=== Items listed in a dataset ===

☆ ☆ ☆ ☆

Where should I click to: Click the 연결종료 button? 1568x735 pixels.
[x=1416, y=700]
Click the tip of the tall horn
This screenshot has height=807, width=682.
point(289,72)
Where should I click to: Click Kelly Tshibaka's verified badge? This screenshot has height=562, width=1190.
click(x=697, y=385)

☆ ☆ ☆ ☆

=== SET EXERCISE ===
Convert each line of the data into a Markdown table with the columns "Row" and "Line". Number the rows in order and leave out blank lines.

=== RESULT OF THIS EXERCISE ===
| Row | Line |
|---|---|
| 1 | Where should I click to: Click the 연결종료 button? 1568x735 pixels. |
| 2 | [x=1416, y=700] |
| 3 | Click the tip of the tall horn |
| 4 | This screenshot has height=807, width=682. |
| 5 | point(289,72) |
| 6 | Where should I click to: Click Kelly Tshibaka's verified badge? This screenshot has height=562, width=1190. |
| 7 | click(x=697, y=385) |